Due to today’s very low commission rate environment, margins have been squeezed for several years.  Agencies have felt unrelenting pressure to cut expenses. And branch closures represent a natural target because customers have migrated many of their transactions to the newer, more flexible e-channels rolled out over the last ten years.

During my 30-plus year career I was fortunate to work in an environment that allowed us to develop and test some creative analytics. In the past dozen years or so I’ve had the opportunity to use those learnings to close several branches successfully. Branch closures can only work if the agency can do three things:

1)            Get some immediate expense savings
2)            Retain the vast majority of impacted customers
3)            Retain the vast majority of future sales from the closed branch

The first item deals with timing of the closure. Agencies must have a longer term plan for their branch and local market; those one-time hits can completely offset any immediate expense savings. A long-term plan also guides basic items such as the repair and maintenance of some expensive infrastructure. Would you want to invest $75,000 in a new heating and air conditioning system for a branch you’re going to close in two years?

The second item is driven by two key metrics: How much do customers depend on the closing branch? And: Do you have adequate capacity to handle their needs at nearby branches?

In my research, dependency represents one of the key predictors of customer attrition in closures. It’s a behavior largely driven by the state of your local branch and market. The stronger your agency brand is, the more likely that your customers will depend less on any one site.

But you need to be careful. I’ve found many situations where the majority of customers using the closing site also seek insurance services at multiple sites – but a small group exclusively chose only the closing site. So be warned. If a retirement center offers local bus service for retiree shopping and insurance needs, and is located near your closing site, you have exclusive users you could lose in a heartbeat.

A related consideration involves the need for adequate servicing capacity in the local market after you close the branch. If you shutter a busy “transaction” branch and lack the adequate capacity at nearby “receivers,” you’ll create a poor customer experience for both the displaced customers and those already using the receiving branch. Left unresolved, these situations will drive incremental attrition, lower customer satisfaction and hurt future sales volumes.

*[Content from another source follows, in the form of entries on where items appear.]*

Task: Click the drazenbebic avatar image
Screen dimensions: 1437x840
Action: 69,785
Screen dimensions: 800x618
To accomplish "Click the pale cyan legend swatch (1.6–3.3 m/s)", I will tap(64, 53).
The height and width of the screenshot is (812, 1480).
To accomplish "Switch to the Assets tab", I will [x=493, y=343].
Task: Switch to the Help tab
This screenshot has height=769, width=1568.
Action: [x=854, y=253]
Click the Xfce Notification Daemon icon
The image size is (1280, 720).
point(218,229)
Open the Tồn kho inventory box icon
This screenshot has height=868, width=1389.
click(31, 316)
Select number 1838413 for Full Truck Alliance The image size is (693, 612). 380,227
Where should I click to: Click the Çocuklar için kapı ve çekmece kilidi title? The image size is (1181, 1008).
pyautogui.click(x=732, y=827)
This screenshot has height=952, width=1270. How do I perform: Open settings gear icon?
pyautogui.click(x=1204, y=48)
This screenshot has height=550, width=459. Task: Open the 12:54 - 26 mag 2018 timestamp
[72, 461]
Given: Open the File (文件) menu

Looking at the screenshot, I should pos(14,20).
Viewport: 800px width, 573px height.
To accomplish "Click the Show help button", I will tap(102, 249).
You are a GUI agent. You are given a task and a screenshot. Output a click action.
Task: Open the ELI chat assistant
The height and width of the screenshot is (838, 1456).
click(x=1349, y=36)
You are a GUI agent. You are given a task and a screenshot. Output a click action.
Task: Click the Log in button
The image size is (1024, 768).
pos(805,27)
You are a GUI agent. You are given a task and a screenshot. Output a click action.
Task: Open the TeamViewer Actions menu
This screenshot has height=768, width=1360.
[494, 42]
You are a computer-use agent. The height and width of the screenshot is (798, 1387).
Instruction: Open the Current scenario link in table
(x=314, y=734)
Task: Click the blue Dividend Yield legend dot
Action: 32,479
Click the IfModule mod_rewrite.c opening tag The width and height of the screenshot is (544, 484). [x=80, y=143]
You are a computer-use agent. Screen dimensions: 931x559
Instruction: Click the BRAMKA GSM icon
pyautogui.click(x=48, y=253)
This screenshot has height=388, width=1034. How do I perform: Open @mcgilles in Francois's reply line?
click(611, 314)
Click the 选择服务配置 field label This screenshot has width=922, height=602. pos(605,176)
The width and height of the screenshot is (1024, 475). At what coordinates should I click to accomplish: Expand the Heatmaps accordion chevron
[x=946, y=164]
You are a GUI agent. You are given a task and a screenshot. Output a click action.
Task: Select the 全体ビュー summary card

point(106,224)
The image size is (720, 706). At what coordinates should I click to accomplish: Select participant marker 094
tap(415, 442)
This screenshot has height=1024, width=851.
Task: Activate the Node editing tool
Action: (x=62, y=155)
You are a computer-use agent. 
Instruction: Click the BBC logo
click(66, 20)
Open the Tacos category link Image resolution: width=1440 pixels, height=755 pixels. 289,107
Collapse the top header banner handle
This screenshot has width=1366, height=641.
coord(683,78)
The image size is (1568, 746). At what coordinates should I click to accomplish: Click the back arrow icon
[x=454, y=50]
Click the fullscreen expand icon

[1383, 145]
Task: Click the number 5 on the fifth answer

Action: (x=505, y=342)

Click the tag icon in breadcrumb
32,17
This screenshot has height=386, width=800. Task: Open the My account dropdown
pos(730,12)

If the receiver can’t accommodate the increased volume and has no room for additional capacity, you may need to conduct a new site search near the closed site to handle the volumes. In my experience, finding a new site can take six months, followed by another six to 12 months to deploy if in involves construction and permitting. So you must plan ahead. It doesn’t take much customer attrition to offset the expense savings.

The third item builds on the second. If you have successfully retained 90-plus percent of the impacted customers, you also have a good shot at retaining 90-plus percent of future sales from the now-closed branch. Do you leave behind access to a convenient branch location? The vast majority of sales still happen in the branch today. If you abandon a market by closing its only branch and don’t leave behind some reasonable alternative, you retain the customers but lose a significant amount of future sales volumes. Over time, those reduced sales levels will fail to offset normal attrition – and your expense savings will evaporate. Retaining the sales generated by the closed branch is crucial to sustaining long-term, lasting savings.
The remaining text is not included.